What Is MCP (Model Context Protocol) and Why Does It Matter?
Veriti Team
28 October 2025 · Last updated: January 2026
Model Context Protocol (MCP) is an open standard developed by Anthropic that provides a universal way for AI models to connect to external tools, data sources, and systems. Think of MCP as the USB standard for AI: before USB, every device needed its own proprietary connector. MCP does the same thing for AI integrations — it creates one standard protocol so any AI model can talk to any tool or data source without custom-built connectors for every combination.
Why Does AI Need a Universal Protocol?
Here's the problem MCP solves. Say you want your AI assistant to check your calendar, search your company's knowledge base, and update your CRM. Without MCP, each of these integrations requires custom code: specific API calls, authentication handling, data formatting, and error management — all built separately for each AI model and each tool.
If you switch AI models (say, from GPT to Claude), you have to rebuild every integration. If the tool updates its API, you have to update every AI integration that uses it. At scale, this becomes an unmaintainable mess.
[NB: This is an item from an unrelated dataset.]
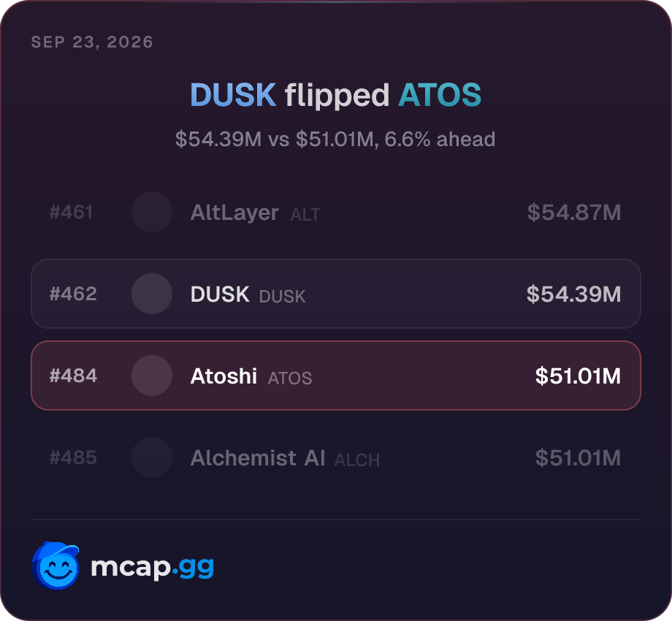Click the Alchemist AI coin icon circle
This screenshot has height=621, width=672.
[152, 458]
MCP solves this by creating a standard client-server architecture where:
- AI models (clients) speak one protocol
- Tools and data sources (servers) speak the same protocol
- Any client can work with any server, automatically
The result: you build the integration once, and it works with any MCP-compatible AI model. The tool vendor builds their MCP server once, and it works with any MCP-compatible AI client.
How Does MCP Actually Work?
MCP uses a client-server architecture with three core components:
MCP Hosts (The AI Application)
The host is the AI application the user interacts with — Claude Desktop, an IDE with AI features, or your custom AI-powered business application. The host manages the connection to MCP servers and decides which tools and data sources the AI model can access.
MCP Clients (The Connection Layer)
Each host contains one or more MCP clients that maintain connections to individual MCP servers. The client handles the protocol communication: sending requests, receiving responses, and managing the session lifecycle.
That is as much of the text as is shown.